Die Döderlein-Flora, benannt nach dem Gynäkologen Albert Döderlein, bezeichnet das physiologische Mikrobiom der Vagina, das primär von verschiedenen Lactobacillus-Stämmen dominiert wird. Diese Laktobazillen sind für die postpartale Regeneration von entscheidender Bedeutung, da sie durch die Verstoffwechselung von Glykogen zu Milchsäure ein saures Milieu mit einem pH-Wert zwischen 3,8 und 4,4 aufrechterhalten. Diese saure Umgebung bildet eine hochwirksame, natürliche Schutzbarriere gegen das Wachstum pathogener Keime und Pilze. Nach der Geburt unterliegt der weibliche Körper enormen hormonellen Schwankungen, die diese empfindliche Balance stören können. Ein gesundes vaginales Mikrobiom ist somit kein isolierter Aspekt, sondern ein fundamentaler Pfeiler für die körperliche Integrität und das allgemeine Wohlbefinden in der sensiblen Zeit des Wochenbetts.
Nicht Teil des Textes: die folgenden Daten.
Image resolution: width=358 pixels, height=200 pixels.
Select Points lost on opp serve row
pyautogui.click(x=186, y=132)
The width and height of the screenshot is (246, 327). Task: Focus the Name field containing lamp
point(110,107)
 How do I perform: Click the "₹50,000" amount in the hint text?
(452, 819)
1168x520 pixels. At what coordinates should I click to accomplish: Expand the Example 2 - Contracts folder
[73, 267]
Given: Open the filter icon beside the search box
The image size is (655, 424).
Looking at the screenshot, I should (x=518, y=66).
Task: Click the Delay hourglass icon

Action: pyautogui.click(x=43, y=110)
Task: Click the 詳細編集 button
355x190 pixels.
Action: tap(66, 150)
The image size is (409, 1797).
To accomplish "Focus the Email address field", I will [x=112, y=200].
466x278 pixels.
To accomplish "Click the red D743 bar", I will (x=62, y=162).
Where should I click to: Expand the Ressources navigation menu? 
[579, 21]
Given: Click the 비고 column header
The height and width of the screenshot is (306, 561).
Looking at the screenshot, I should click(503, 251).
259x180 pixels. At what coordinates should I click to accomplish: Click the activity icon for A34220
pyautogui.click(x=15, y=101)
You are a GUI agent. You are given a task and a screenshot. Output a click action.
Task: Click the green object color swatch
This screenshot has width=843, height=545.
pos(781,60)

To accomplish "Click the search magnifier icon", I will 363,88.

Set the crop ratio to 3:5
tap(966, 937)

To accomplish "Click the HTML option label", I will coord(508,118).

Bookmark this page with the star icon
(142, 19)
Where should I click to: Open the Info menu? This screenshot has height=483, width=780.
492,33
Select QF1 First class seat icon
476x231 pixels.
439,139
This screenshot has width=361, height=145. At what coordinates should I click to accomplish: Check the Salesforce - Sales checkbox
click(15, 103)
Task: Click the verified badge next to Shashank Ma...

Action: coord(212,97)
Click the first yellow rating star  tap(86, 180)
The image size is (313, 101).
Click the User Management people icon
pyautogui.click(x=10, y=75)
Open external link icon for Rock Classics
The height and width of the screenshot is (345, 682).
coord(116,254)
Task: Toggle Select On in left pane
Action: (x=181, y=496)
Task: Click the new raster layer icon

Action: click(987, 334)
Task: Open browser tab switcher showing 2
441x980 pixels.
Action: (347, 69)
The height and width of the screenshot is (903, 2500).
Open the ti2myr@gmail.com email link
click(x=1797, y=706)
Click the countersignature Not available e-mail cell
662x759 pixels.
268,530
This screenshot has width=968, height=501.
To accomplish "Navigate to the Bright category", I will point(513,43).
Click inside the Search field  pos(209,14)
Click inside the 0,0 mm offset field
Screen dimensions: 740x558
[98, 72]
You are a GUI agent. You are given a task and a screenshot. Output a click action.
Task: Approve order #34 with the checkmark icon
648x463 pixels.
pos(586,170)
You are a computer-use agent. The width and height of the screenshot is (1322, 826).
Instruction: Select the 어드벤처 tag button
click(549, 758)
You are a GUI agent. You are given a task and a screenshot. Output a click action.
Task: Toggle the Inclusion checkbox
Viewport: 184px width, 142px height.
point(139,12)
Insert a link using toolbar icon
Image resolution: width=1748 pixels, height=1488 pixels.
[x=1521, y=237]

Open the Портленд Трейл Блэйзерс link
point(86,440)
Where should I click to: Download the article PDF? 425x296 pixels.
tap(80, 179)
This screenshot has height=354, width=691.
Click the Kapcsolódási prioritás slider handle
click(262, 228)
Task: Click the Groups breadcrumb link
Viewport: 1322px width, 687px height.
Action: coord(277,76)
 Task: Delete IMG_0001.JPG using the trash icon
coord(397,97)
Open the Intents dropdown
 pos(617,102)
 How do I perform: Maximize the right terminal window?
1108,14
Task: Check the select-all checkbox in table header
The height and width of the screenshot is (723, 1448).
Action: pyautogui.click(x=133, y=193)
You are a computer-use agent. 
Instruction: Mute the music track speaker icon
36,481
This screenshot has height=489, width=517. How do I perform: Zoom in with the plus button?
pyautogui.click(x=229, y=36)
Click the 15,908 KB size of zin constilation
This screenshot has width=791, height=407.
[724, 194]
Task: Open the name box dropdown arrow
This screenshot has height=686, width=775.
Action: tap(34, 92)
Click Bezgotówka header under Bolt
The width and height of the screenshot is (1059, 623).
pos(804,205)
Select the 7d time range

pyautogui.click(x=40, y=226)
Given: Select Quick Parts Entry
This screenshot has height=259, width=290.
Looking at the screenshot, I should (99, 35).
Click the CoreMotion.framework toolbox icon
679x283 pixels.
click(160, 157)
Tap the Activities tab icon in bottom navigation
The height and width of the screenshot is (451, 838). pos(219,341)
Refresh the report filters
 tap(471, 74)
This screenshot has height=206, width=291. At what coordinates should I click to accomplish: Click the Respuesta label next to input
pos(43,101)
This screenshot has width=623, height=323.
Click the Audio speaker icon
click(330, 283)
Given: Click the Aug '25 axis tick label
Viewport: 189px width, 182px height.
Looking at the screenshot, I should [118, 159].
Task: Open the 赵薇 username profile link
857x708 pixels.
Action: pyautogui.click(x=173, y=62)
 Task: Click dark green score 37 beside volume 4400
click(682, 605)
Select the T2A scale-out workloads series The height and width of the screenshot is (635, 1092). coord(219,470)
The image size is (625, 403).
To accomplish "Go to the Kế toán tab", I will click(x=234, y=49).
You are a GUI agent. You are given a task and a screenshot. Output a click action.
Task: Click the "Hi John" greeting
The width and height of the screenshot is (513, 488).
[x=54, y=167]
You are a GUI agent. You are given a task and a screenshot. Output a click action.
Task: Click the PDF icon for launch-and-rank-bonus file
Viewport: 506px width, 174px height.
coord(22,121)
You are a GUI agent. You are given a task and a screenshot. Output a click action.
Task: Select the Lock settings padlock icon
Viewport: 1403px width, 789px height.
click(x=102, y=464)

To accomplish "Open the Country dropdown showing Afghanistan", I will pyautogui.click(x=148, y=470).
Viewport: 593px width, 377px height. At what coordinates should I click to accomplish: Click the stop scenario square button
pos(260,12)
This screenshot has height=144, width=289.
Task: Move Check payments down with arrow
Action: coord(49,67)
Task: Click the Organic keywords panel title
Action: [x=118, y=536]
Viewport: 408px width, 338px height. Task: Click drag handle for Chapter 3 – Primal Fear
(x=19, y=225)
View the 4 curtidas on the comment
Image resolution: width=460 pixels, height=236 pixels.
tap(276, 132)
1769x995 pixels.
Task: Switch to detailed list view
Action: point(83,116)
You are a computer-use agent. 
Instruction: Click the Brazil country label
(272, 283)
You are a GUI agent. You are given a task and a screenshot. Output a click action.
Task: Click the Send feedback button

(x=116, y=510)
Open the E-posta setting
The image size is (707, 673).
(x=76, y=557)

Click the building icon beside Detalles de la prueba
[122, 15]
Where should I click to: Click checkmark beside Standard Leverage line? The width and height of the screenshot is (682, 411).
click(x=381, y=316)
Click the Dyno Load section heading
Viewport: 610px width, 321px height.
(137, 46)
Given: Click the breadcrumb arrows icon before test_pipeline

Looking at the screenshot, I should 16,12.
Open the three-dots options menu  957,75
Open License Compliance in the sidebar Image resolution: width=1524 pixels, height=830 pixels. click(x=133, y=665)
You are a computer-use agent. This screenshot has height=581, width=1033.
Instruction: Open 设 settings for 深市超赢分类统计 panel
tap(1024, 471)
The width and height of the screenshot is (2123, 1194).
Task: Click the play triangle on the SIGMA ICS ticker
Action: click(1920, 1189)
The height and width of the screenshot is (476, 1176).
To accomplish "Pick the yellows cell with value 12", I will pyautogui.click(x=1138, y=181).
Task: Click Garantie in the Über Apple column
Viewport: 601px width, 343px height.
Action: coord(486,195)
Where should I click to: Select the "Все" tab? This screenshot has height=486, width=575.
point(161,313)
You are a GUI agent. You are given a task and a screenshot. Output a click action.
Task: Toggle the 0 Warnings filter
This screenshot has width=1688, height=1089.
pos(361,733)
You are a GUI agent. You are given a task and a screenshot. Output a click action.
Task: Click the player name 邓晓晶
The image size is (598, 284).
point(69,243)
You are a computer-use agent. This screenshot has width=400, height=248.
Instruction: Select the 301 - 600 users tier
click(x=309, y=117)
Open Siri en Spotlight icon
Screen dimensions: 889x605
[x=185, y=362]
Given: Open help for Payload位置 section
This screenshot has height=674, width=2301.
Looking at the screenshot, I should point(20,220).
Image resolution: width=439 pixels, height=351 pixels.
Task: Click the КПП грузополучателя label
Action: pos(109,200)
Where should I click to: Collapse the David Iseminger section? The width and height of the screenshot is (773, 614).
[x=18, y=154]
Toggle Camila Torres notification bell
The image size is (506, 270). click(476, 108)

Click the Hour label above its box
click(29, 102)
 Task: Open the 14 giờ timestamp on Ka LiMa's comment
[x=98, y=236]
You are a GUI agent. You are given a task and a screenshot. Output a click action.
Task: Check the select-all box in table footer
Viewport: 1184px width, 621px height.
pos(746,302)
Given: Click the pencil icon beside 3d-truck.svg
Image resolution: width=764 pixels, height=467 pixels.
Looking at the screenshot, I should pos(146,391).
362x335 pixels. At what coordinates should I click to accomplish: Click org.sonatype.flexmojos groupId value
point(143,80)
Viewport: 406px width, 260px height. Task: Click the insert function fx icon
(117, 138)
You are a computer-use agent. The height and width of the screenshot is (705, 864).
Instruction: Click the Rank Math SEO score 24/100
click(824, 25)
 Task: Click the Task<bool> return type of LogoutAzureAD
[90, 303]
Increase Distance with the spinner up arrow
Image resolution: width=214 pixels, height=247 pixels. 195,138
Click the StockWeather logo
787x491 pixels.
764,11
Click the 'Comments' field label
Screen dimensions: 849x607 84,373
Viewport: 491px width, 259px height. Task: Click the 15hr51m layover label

In der Phase der Rückbildung, während Prozesse wie die Uterusinvolution und das Abklingen der Lochien stattfinden, ist die vaginale Flora besonders gefordert. Der Wochenfluss hat einen höheren, eher neutralen pH-Wert, was das schützende saure Milieu vorübergehend verändert und die Ansiedlung unerwünschter Mikroorganismen begünstigen kann. Die Wiederherstellung der Döderlein-Flora ist daher ein aktiver Heilungsprozess, der parallel zur mechanischen und hormonellen Regeneration verläuft. Er ist eng mit der emotionalen Verfassung der Mutter verknüpft, da chronischer Stress und Schlafmangel das Immunsystem und die hormonelle Regulation beeinflussen, was sich direkt auf die Zusammensetzung des Mikrobioms auswirken kann.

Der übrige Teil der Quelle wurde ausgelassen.